# Old Coast Guard Station



## fishn4real (Sep 28, 2007)

I have always been under the impression that the Old Coast Guard Station was on Santa Rosa Island just before Ft. Pickens. But, recently someone said that it was on NAS. 

Could someone pleeeeease clear this up for me, maybe even provide GPS #? :banghead


----------



## User6882 (Feb 4, 2009)

it is on NAS.. not sure of the exact coordinates but it is close to the old light house


----------



## whome (Oct 2, 2007)

The old coast guard station is just east of fort pickens. The even older coast guard station was in grand lagoon next to the yacht club...the new coast guard station is on NAS....


----------



## user10068 (Sep 7, 2009)

OK - I got to PCOLA in 73 - at that time the Coast Guard Station was on Fort Pickens, a couple of miles west of the current gate. They left there in 79 after Hurricane Frederick and moved out on Gulf Beach Hwy close to the Catholic church, on the bluff just before the current location of the Grand Lagoon Yacht Club. They may have had a temporary location for 6 mths to a year after Frederick and before they moved to the Big Lagoon location. After a few years there, the current station on NAS was completed, with the breakwater, etc. and they have been there since..

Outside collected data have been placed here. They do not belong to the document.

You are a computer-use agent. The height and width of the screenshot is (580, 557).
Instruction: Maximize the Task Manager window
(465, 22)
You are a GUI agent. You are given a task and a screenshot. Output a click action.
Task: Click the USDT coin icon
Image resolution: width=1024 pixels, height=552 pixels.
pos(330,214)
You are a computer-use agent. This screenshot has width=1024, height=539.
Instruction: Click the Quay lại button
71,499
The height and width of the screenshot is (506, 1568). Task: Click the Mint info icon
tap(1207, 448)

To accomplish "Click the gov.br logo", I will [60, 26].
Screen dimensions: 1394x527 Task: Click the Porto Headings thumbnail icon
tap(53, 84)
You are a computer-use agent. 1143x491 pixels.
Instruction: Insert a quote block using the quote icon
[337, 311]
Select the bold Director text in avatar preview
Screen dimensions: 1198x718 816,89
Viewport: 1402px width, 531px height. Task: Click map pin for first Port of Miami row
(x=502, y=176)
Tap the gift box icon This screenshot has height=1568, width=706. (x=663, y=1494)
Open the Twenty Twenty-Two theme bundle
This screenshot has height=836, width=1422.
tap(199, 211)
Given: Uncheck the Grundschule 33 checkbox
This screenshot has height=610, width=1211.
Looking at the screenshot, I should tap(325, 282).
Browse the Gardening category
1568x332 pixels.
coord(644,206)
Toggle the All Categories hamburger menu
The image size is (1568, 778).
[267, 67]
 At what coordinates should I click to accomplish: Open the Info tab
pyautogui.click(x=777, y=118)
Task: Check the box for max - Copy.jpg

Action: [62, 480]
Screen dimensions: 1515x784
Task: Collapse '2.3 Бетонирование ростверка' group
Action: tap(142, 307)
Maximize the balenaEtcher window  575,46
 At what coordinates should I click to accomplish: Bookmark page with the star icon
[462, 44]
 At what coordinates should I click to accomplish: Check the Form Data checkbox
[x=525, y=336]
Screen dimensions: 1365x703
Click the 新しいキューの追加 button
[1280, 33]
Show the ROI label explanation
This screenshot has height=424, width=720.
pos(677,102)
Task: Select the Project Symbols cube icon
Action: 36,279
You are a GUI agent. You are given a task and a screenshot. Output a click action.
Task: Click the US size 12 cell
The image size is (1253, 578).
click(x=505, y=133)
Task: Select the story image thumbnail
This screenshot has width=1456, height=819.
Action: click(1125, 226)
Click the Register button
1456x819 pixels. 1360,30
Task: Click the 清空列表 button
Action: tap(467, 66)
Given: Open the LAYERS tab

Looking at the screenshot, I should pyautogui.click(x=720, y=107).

The "old" Coast Guard Station is currently the big houselike structure on the bay side of the Ft Pickens entrance road and I believe it is being used as a check in area for campers.


----------



## Boatjob1 (Oct 2, 2007)

"Gulf Beach Hwy close to the Catholic church, on the bluff just before the current location of the Grand Lagoon Yacht Club."

Also known as "Browns Pier" back in the day (early and mid 70's), 200 yard +,- East of the GLYC.


----------



## fishn4real (Sep 28, 2007)

I think I will go with...

v

v

Answer ...

v

v

"C"...final answer.


----------